- Task
Would you copy every record exactly as it stands and drop the pictures?

(Data excerpts)
▬▬▬▬▬▬▬▬▬▬

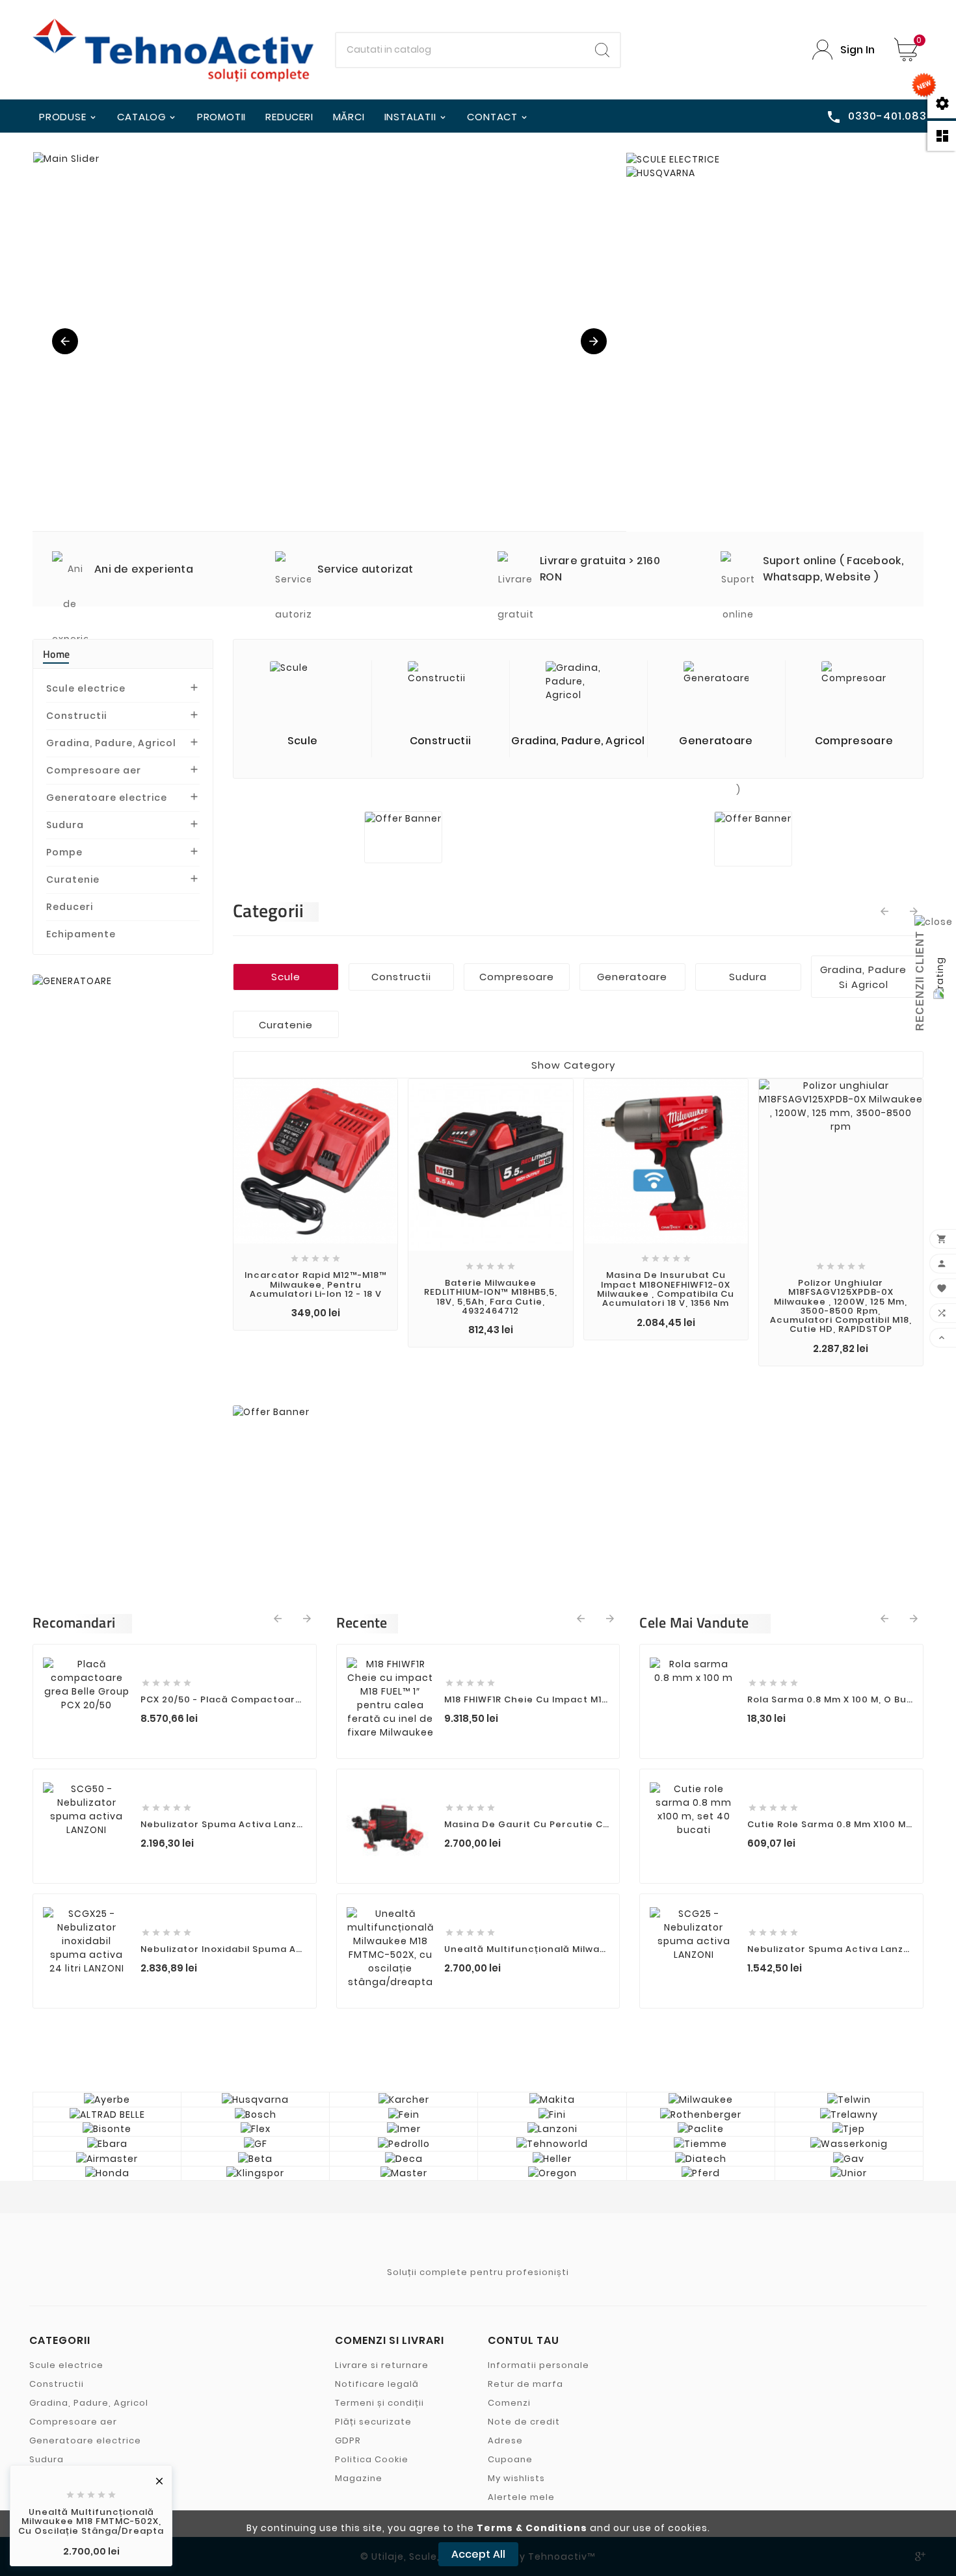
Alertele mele (521, 2497)
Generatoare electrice (106, 797)
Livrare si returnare (382, 2365)
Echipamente (81, 934)
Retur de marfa (525, 2384)
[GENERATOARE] (72, 981)
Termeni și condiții (379, 2403)
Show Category (573, 1065)
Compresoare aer (93, 770)
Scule (285, 976)
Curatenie (73, 879)
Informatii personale (538, 2365)
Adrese (505, 2440)
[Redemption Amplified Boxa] (330, 341)
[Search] (602, 50)
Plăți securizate (373, 2421)
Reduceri (69, 906)
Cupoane (510, 2459)
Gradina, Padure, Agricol (111, 742)
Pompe (64, 852)
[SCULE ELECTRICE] (673, 159)
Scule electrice (86, 688)
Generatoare (632, 976)
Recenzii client (919, 981)
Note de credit (524, 2421)
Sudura (65, 824)
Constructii (76, 715)
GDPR (348, 2440)
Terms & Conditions (532, 2527)
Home (56, 654)
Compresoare (516, 976)
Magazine (358, 2478)
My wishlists (516, 2478)
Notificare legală (377, 2384)
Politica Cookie (371, 2459)
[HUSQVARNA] (660, 173)
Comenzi (509, 2403)
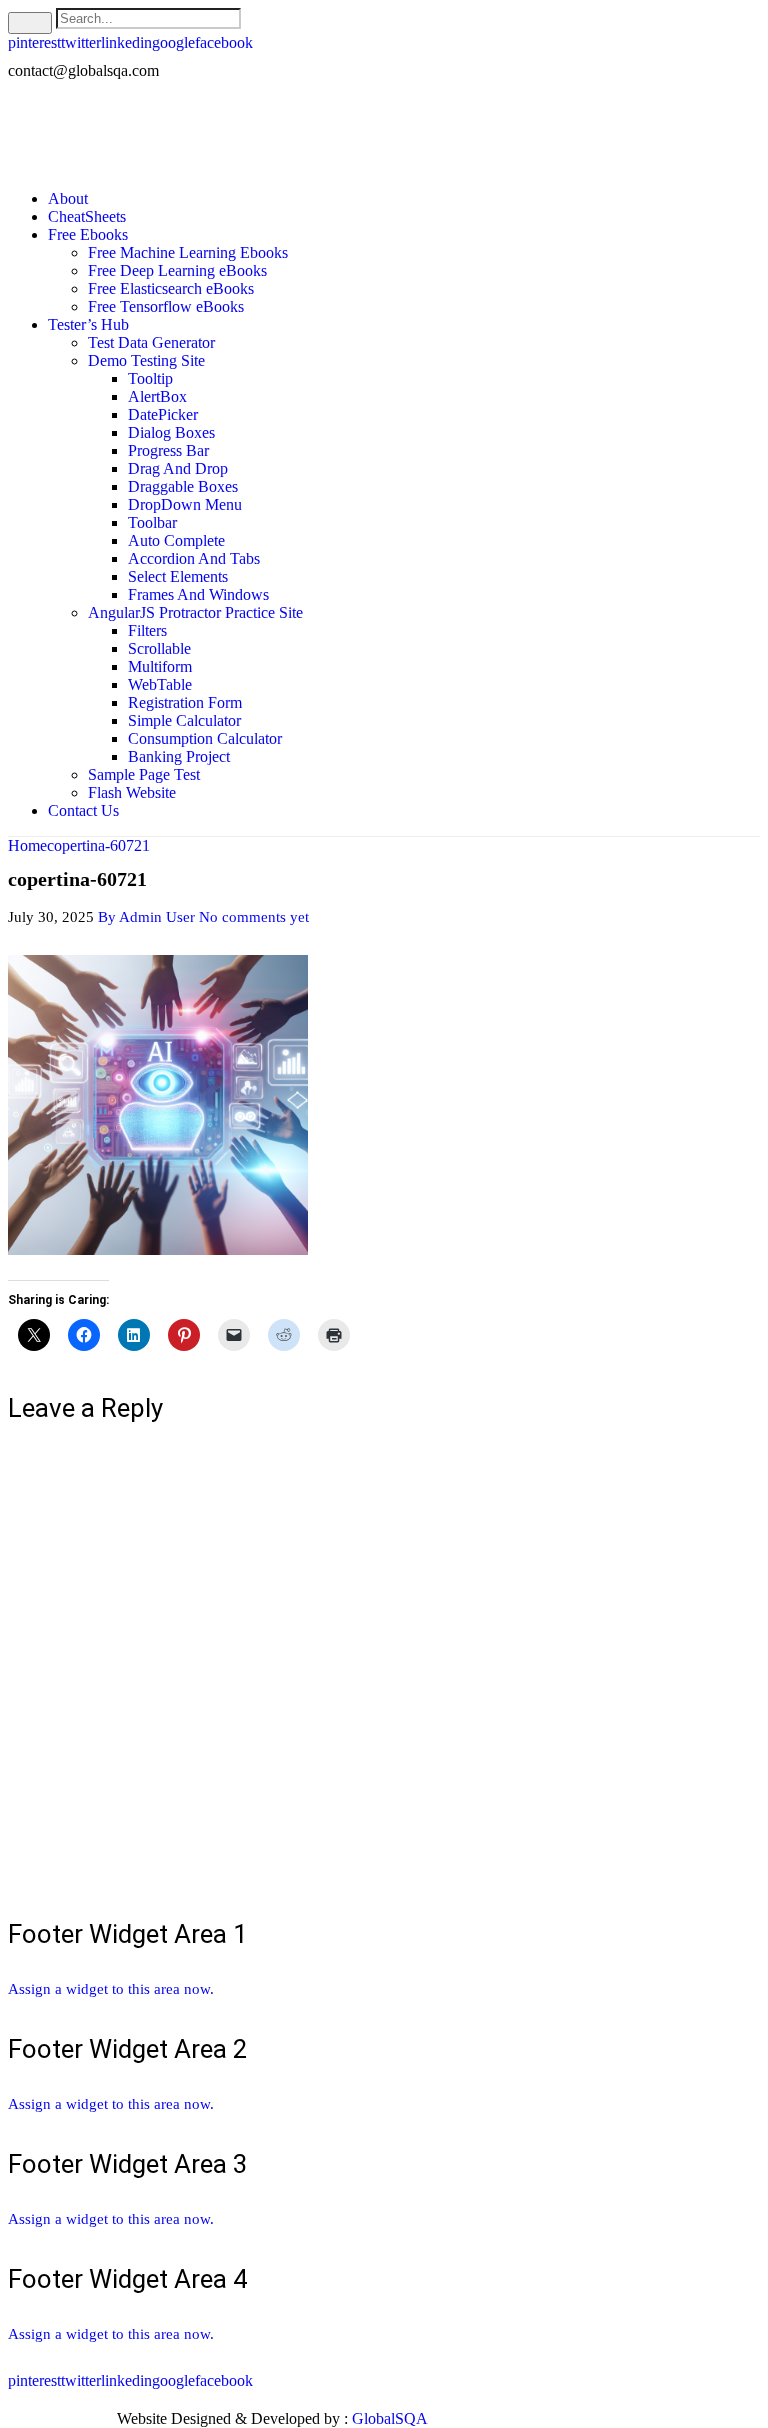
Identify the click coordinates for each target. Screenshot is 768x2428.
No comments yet (254, 917)
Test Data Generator (151, 342)
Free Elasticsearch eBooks (171, 288)
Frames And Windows (198, 594)
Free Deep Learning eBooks (177, 270)
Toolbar (152, 522)
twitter (81, 42)
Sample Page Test (144, 774)
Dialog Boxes (171, 432)
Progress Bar (168, 450)
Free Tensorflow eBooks (166, 306)
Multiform (160, 666)
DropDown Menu (185, 504)
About (68, 198)
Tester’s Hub (88, 324)
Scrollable (159, 648)
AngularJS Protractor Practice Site (195, 612)
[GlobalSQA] (163, 134)
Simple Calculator (184, 720)
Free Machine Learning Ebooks (188, 252)
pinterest (34, 42)
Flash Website (132, 792)
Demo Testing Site (146, 360)
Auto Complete (176, 540)
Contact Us (83, 810)
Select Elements (178, 576)
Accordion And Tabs (194, 558)
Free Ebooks (88, 234)
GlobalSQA (390, 2418)
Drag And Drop (178, 468)
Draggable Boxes (183, 486)
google (173, 42)
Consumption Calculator (205, 738)
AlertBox (157, 396)
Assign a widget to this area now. (111, 1989)
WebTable (160, 684)
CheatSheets (87, 216)
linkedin (126, 42)
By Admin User (146, 917)
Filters (147, 630)
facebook (224, 42)
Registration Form (185, 702)
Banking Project (179, 756)
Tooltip (150, 378)
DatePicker (163, 414)
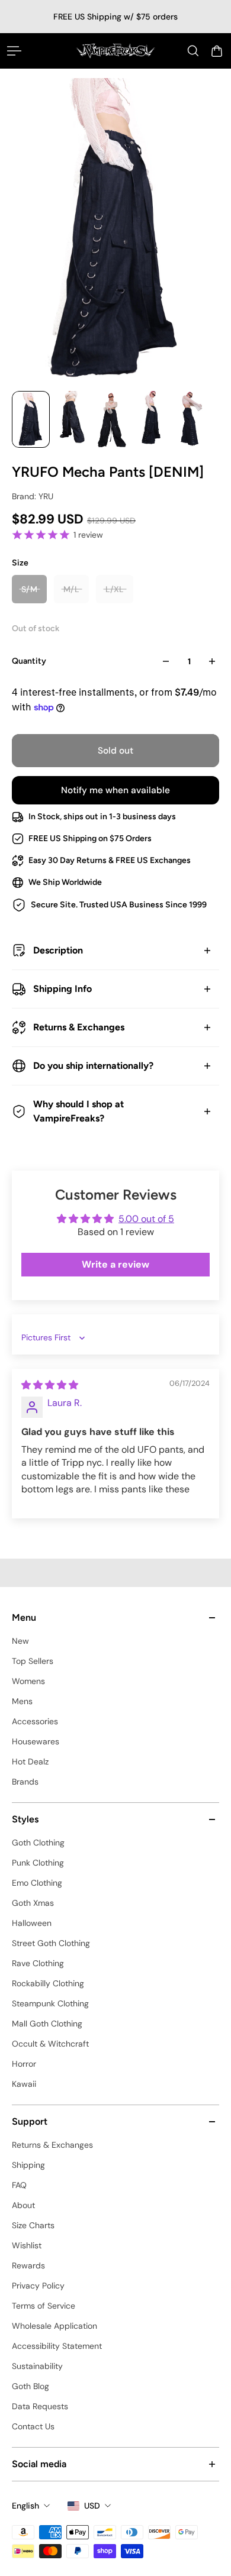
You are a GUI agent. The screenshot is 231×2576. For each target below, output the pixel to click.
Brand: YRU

▬▬▬▬▬▬▬▬▬▬

- Output of the exercise
Alertele mele (521, 2497)
Generatoare electrice (106, 797)
Livrare si returnare (382, 2365)
Echipamente (81, 934)
Retur de marfa (525, 2384)
[GENERATOARE] (72, 981)
Termeni și condiții (379, 2403)
Show Category (573, 1065)
Compresoare aer (93, 770)
Scule (285, 976)
Curatenie (73, 879)
Informatii personale (538, 2365)
Adrese (505, 2440)
[Redemption Amplified Boxa] (330, 341)
[Search] (602, 50)
Plăți securizate (373, 2421)
Reduceri (69, 906)
Cupoane (510, 2459)
Gradina, Padure, Agricol (111, 742)
Pompe (64, 852)
[SCULE ELECTRICE] (673, 159)
Scule electrice (86, 688)
Generatoare (632, 976)
Recenzii client (919, 981)
Note de credit (524, 2421)
Sudura (65, 824)
Constructii (76, 715)
GDPR (348, 2440)
Terms & Conditions (532, 2527)
Home (56, 654)
Compresoare (516, 976)
Magazine (358, 2478)
My wishlists (516, 2478)
Notificare legală (377, 2384)
Politica Cookie (371, 2459)
[HUSQVARNA] (660, 173)
Comenzi (509, 2403)
Identify the click coordinates for each target. Screenshot is 768x2428.
No comments yet (254, 917)
Test Data Generator (151, 342)
Free Elasticsearch eBooks (171, 288)
Frames And Windows (198, 594)
Free Deep Learning eBooks (177, 270)
Toolbar (152, 522)
twitter (81, 42)
Sample Page Test (144, 774)
Dialog Boxes (171, 432)
Progress Bar (168, 450)
Free Tensorflow eBooks (166, 306)
Multiform (160, 666)
DropDown Menu (185, 504)
About (68, 198)
Tester’s Hub (88, 324)
Scrollable (159, 648)
AngularJS Protractor Practice Site (195, 612)
[GlobalSQA] (163, 134)
Simple Calculator (184, 720)
Free Machine Learning Ebooks (188, 252)
pinterest (34, 42)
Flash Website (132, 792)
Demo Testing Site (146, 360)
Auto Complete (176, 540)
Contact Us (83, 810)
Select Elements (178, 576)
Accordion And Tabs (194, 558)
Free Ebooks (88, 234)
GlobalSQA (390, 2418)
Drag And Drop (178, 468)
Draggable Boxes (183, 486)
google (173, 42)
Consumption Calculator (205, 738)
AlertBox (157, 396)
Assign a widget to this area now. (111, 1989)
WebTable (160, 684)
CheatSheets (87, 216)
linkedin (126, 42)
By Admin User (146, 917)
Filters (147, 630)
facebook (224, 42)
Registration Form (185, 702)
Banking Project (179, 756)
Tooltip (150, 378)
DatePicker (163, 414)
You are a GUI agent. The screenshot is 231×2576. For each target below, output the pixel to click.
Brand: YRU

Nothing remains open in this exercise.